Blow for Jeremy Corbyn's unity government plan as Tory rebels say they will not back him as PM
Jeremy Corbyn's hopes of forming a national unity government to block a no-deal Brexit have been dealt a blow as two more pontential Conservative rebels spoke out against the plan.
Former Cabinet ministers Dominic Grieve and David Gauke both distanced themselves from the Labour's leader's cross-party call to back him in leading a "strictly time-limited" government that would extend Article 50 and then call a general election.
Mr Grieve - who on Thursday agreed to sit down for talks with Mr Corbyn - said he would "not facilitate" a government led by Mr Corbyn, according to a leaked email.

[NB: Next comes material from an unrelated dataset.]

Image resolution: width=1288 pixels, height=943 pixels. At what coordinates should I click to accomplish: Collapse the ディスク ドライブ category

The New Statesman reports that Mr Grieve, the former attorney general who has led backbench efforts to hand Parliament greater control of the Brexit process, repsonded to a highly critical email on the Labour leader's offer by saying he agreed "entirely".

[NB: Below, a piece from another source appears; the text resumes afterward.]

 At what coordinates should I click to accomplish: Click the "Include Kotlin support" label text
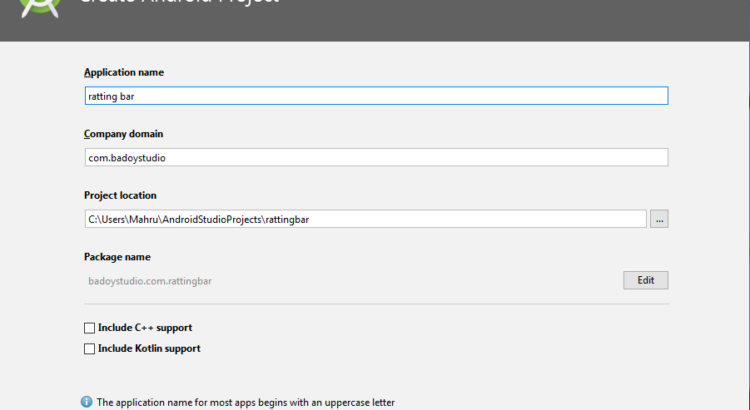coord(149,349)
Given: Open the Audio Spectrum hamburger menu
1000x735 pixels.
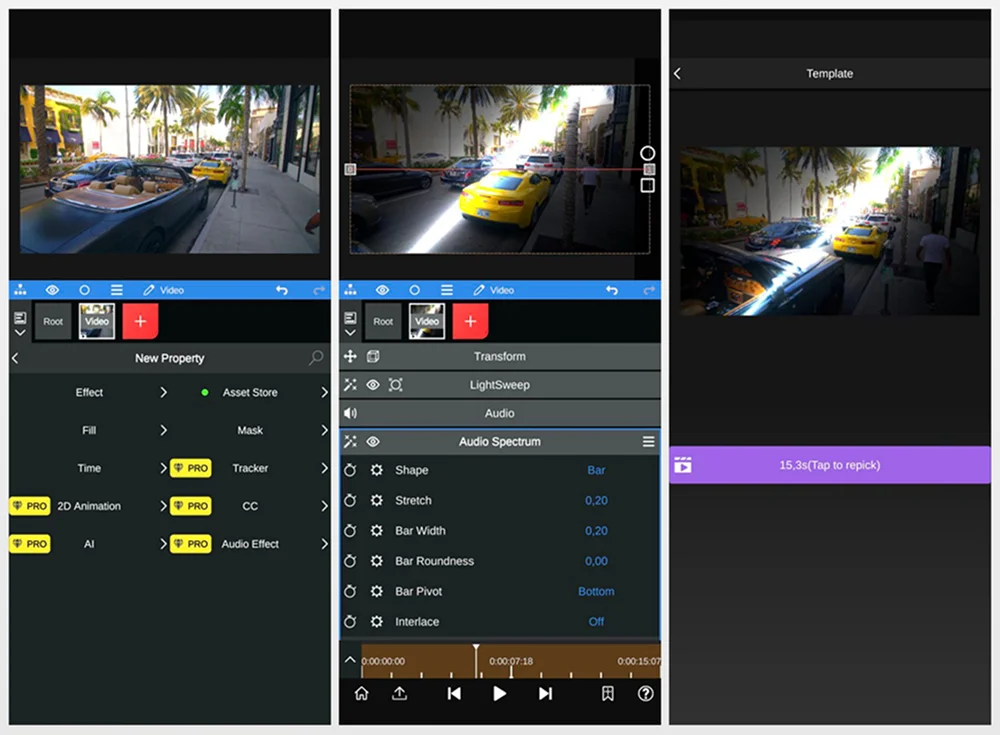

"I am not about to facilitate Jeremy Corbyn’s arrival in Downing Street," he said.
Meanwhile, Mr Gauke, the former Justice Secretary who has long warned about the impact of a no-deal Brexit tweeted: "If anyone thinks the answer is Jeremy Corbyn, I think they’re probably asking the wrong question."
The move comes after Caroline Spelman, one of the Conservatives copied in to the Mr Corbyn's letter outlining his plan and who had agreed to attend talks, also made clear that she would not be able to back him becoming Prime Minister.

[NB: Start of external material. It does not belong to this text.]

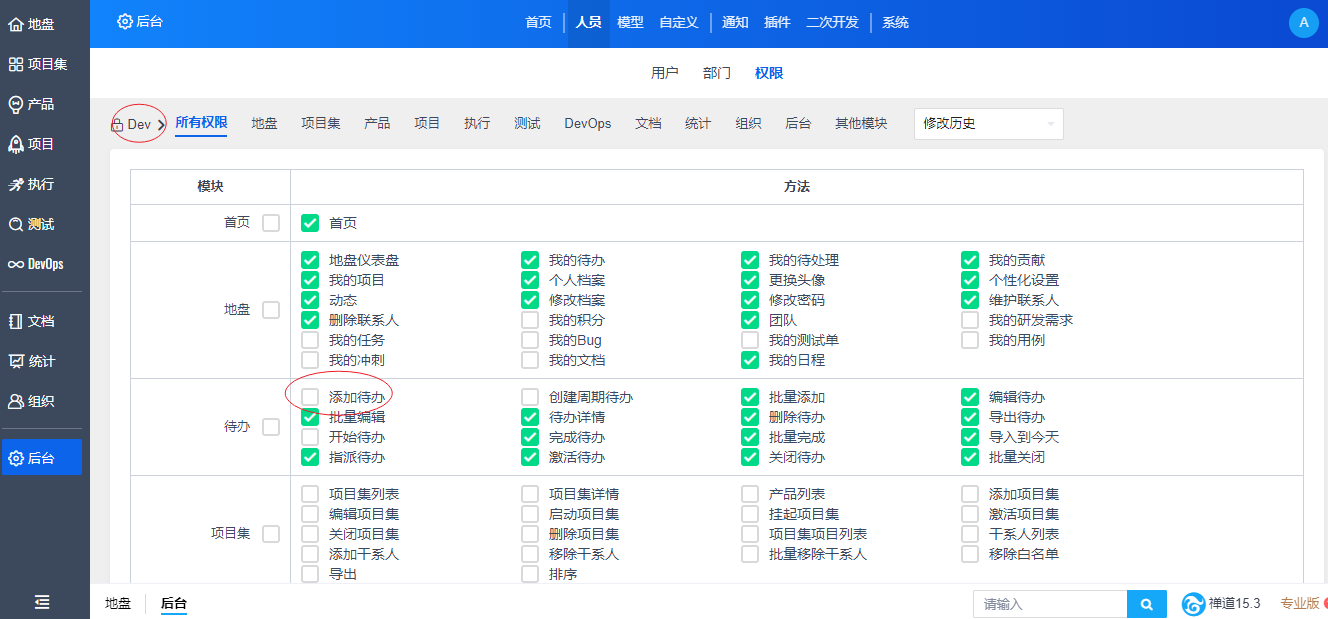Click the blue search button
1328x619 pixels.
coord(1147,604)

"I could not support a Corbyn Government, end of. I am not going to vote against my own government in a vote of no confidence."
However, former minister Guto Bebb urged his colleagues to "take seriously" the offer, saying a short-term government led by Labour would be "less damaging than the generational damage that would be caused by a no-deal Brexit".
Liberal Democrat leader Jo Swinson on Friday continued to call for "an experienced MP" who could command "respect across the House" to step up and lead a unity government in a bid to prevent Britain leaving the EU without a deal on 31 October.
She told the BBC's Today programme that she had spoken to both Conservative grandee Ken Clarke and long-serving Labour MP Harriet Harman about taking on the job.
"I have been in touch with them because obviously you don't just mention people's names without checking that they're okay with that," the Lib Dem leader said.
She added: "If the House of Commons asks them to lead an emergency government to get our country out of this Brexit mess and to stop us driving off that cliff to a no-deal, then yes, they are prepared to do that."
But Mr Corbyn told the BBC he was "ready to serve" - and, speaking on a visit to Wales, said he was "disappointed" by the Lib Dem leader's initial rejection of his offer.
Asked whether he could back a government led by Mr Clarke or Ms Harman, he said: "Under normal constitutional processes in Britain, when a government collapses, the leader of the opposition is called on to form a government."